**Task**
How does the data below read from its first line through the line containing "Select the dollar sign glyph 0036"? Print those lines exactly.

**Collected data**
▼▼▼
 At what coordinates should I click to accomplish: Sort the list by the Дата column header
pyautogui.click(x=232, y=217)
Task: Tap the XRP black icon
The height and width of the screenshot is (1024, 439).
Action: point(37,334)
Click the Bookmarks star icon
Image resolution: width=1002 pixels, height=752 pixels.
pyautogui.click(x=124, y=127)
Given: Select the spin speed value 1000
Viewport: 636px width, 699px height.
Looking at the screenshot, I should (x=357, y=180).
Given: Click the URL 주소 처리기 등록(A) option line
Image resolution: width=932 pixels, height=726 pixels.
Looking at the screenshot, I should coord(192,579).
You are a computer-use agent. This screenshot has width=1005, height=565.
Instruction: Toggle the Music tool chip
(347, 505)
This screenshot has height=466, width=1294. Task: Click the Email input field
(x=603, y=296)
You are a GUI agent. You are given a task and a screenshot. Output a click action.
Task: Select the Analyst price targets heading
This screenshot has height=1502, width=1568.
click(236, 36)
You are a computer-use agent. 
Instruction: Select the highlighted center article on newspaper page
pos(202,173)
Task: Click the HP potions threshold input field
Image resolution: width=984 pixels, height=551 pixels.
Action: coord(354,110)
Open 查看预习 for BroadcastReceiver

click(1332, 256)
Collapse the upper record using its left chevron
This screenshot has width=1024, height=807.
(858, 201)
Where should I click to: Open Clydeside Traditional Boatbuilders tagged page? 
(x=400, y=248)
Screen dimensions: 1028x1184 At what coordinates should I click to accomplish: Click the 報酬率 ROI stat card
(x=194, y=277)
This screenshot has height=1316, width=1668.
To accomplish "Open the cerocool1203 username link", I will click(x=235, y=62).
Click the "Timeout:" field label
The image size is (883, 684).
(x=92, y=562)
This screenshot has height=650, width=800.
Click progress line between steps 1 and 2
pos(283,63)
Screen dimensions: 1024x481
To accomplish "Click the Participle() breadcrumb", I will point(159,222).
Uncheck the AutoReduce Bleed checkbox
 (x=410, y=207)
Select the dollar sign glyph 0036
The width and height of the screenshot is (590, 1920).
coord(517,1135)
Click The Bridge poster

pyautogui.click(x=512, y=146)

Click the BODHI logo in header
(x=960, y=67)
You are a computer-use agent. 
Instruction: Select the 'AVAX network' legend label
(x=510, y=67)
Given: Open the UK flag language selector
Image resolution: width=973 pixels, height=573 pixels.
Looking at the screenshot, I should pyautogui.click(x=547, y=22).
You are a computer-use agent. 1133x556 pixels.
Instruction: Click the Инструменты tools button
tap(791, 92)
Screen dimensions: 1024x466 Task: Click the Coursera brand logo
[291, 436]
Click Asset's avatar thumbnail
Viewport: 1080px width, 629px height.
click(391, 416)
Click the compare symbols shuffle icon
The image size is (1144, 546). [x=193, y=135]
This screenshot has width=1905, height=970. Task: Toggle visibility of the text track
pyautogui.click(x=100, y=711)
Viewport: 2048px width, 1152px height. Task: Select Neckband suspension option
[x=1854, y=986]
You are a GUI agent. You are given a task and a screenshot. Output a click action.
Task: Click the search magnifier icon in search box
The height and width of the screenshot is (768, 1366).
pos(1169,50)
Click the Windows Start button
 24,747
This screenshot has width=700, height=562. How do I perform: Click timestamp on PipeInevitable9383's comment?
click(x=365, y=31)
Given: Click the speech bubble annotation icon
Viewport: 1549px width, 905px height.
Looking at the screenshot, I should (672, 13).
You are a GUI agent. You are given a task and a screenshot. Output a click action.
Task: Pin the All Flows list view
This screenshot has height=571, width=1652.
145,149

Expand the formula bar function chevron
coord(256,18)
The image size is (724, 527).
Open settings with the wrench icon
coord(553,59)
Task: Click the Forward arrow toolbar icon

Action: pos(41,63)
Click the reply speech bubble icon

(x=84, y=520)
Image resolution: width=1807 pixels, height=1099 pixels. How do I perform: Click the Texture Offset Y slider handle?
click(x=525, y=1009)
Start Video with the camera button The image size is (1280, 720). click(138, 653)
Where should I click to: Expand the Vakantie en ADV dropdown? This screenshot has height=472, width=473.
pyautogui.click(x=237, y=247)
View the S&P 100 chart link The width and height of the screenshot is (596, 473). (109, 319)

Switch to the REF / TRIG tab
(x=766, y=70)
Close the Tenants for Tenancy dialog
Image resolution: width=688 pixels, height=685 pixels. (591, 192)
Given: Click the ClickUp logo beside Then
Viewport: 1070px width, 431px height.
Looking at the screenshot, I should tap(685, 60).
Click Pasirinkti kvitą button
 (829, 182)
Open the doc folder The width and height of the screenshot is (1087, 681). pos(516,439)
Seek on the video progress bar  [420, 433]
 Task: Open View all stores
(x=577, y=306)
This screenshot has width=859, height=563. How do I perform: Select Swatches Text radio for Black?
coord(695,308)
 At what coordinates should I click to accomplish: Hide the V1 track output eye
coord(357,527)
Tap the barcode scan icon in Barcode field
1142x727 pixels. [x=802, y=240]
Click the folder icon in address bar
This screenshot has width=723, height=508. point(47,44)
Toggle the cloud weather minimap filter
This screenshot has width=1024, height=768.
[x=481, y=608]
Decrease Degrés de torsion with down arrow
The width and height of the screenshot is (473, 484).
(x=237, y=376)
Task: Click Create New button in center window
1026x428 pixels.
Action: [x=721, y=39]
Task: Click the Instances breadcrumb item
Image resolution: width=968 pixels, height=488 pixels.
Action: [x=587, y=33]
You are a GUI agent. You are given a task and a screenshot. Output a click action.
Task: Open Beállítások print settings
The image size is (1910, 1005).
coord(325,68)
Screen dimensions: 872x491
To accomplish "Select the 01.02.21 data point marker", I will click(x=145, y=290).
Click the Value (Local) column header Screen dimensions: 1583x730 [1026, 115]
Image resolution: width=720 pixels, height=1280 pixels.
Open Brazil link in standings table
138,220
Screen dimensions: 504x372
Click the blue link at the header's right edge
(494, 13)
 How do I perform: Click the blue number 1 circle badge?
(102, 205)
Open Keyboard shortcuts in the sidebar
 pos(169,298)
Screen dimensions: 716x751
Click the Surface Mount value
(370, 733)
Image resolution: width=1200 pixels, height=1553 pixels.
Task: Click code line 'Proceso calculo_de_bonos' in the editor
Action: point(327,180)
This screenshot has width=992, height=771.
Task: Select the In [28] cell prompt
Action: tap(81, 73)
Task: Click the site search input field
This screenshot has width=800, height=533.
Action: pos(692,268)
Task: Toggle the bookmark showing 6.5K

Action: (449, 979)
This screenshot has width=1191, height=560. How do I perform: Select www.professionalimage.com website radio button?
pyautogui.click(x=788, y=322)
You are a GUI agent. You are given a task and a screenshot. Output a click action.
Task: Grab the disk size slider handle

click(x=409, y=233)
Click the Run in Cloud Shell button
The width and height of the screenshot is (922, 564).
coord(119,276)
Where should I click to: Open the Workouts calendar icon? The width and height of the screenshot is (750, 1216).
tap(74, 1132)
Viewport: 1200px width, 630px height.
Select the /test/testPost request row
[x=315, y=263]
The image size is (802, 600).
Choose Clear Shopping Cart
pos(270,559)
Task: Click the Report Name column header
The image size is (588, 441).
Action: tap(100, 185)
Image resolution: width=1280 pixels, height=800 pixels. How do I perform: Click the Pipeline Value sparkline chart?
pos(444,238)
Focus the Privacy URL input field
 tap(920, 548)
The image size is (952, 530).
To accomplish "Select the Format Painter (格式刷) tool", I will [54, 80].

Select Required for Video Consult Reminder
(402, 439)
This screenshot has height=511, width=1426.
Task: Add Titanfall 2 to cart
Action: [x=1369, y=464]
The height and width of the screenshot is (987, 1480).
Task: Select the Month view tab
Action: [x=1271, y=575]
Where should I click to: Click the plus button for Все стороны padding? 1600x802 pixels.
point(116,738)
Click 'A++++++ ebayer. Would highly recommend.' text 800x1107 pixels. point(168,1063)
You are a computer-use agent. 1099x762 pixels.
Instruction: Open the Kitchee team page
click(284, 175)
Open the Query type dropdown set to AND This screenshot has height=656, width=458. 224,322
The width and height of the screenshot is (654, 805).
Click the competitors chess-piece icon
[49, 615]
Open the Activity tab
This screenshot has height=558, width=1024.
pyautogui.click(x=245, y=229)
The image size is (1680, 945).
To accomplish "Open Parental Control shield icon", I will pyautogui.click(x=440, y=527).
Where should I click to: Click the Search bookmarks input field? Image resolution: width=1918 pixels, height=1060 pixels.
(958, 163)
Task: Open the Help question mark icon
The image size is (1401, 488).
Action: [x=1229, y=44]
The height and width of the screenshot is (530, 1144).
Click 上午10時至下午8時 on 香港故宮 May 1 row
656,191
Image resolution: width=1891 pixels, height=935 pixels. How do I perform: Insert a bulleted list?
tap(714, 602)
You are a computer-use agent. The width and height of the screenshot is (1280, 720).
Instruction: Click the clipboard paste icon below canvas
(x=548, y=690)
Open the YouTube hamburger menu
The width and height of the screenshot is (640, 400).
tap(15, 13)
▲▲▲
**Answer section**
 At what coordinates should I click to accomplish: Sort the list by the Дата column header
pyautogui.click(x=232, y=217)
Task: Tap the XRP black icon
The height and width of the screenshot is (1024, 439).
Action: point(37,334)
Click the Bookmarks star icon
Image resolution: width=1002 pixels, height=752 pixels.
pyautogui.click(x=124, y=127)
Given: Select the spin speed value 1000
Viewport: 636px width, 699px height.
Looking at the screenshot, I should (x=357, y=180).
Given: Click the URL 주소 처리기 등록(A) option line
Image resolution: width=932 pixels, height=726 pixels.
Looking at the screenshot, I should coord(192,579).
You are a computer-use agent. This screenshot has width=1005, height=565.
Instruction: Toggle the Music tool chip
(347, 505)
This screenshot has height=466, width=1294. Task: Click the Email input field
(x=603, y=296)
You are a GUI agent. You are given a task and a screenshot. Output a click action.
Task: Select the Analyst price targets heading
This screenshot has height=1502, width=1568.
click(236, 36)
You are a computer-use agent. 
Instruction: Select the highlighted center article on newspaper page
pos(202,173)
Task: Click the HP potions threshold input field
Image resolution: width=984 pixels, height=551 pixels.
Action: coord(354,110)
Open 查看预习 for BroadcastReceiver

click(1332, 256)
Collapse the upper record using its left chevron
This screenshot has width=1024, height=807.
(858, 201)
Where should I click to: Open Clydeside Traditional Boatbuilders tagged page? 
(x=400, y=248)
Screen dimensions: 1028x1184 At what coordinates should I click to accomplish: Click the 報酬率 ROI stat card
(x=194, y=277)
This screenshot has height=1316, width=1668.
To accomplish "Open the cerocool1203 username link", I will click(x=235, y=62).
Click the "Timeout:" field label
The image size is (883, 684).
(x=92, y=562)
This screenshot has height=650, width=800.
Click progress line between steps 1 and 2
pos(283,63)
Screen dimensions: 1024x481
To accomplish "Click the Participle() breadcrumb", I will point(159,222).
Uncheck the AutoReduce Bleed checkbox
 (x=410, y=207)
Select the dollar sign glyph 0036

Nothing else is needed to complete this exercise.